━━━━━ Excerpted records ━━━━━
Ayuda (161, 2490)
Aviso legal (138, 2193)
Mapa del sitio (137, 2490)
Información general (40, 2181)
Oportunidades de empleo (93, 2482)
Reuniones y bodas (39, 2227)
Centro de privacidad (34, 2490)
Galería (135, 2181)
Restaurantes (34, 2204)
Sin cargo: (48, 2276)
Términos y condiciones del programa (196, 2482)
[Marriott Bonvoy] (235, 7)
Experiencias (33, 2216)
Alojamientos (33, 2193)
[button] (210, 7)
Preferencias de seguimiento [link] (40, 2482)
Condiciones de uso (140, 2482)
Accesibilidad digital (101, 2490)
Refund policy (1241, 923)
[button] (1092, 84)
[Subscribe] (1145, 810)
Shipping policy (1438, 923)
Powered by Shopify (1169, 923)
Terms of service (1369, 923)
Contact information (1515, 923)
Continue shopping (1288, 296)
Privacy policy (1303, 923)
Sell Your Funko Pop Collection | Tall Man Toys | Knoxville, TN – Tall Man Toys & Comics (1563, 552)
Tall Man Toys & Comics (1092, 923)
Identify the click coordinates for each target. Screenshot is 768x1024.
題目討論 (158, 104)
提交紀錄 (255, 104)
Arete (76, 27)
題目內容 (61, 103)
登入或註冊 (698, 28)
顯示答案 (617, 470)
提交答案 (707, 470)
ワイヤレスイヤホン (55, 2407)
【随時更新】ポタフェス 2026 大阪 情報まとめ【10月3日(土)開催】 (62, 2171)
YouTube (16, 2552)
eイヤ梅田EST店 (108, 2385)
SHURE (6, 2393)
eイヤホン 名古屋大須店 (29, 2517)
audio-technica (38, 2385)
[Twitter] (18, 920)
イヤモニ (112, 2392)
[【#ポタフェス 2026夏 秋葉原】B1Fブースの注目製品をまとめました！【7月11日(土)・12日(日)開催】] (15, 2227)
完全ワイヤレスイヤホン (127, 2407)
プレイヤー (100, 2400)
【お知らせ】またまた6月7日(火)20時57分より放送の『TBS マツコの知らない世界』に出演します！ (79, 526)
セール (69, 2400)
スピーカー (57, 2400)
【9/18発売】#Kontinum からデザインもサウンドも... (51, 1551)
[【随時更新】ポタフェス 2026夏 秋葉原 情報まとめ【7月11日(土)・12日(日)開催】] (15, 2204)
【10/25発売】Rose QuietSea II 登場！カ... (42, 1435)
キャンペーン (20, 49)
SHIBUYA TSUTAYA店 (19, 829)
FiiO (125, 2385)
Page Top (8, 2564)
━━━━━
| Task objective |
Lines to set down from above: the line with "題目討論 (158, 104)", the line with "[【随時更新】ポタフェス 2026夏 秋葉原", and every line between, each exactly as written.

| Expected answer |
題目討論 (158, 104)
提交紀錄 (255, 104)
Arete (76, 27)
題目內容 (61, 103)
登入或註冊 (698, 28)
顯示答案 (617, 470)
提交答案 (707, 470)
ワイヤレスイヤホン (55, 2407)
【随時更新】ポタフェス 2026 大阪 情報まとめ【10月3日(土)開催】 (62, 2171)
YouTube (16, 2552)
eイヤ梅田EST店 (108, 2385)
SHURE (6, 2393)
eイヤホン 名古屋大須店 (29, 2517)
audio-technica (38, 2385)
[Twitter] (18, 920)
イヤモニ (112, 2392)
[【#ポタフェス 2026夏 秋葉原】B1Fブースの注目製品をまとめました！【7月11日(土)・12日(日)開催】] (15, 2227)
完全ワイヤレスイヤホン (127, 2407)
プレイヤー (100, 2400)
【お知らせ】またまた6月7日(火)20時57分より放送の『TBS マツコの知らない世界』に出演します！ (79, 526)
セール (69, 2400)
スピーカー (57, 2400)
【9/18発売】#Kontinum からデザインもサウンドも... (51, 1551)
[【随時更新】ポタフェス 2026夏 秋葉原 情報まとめ【7月11日(土)・12日(日)開催】] (15, 2204)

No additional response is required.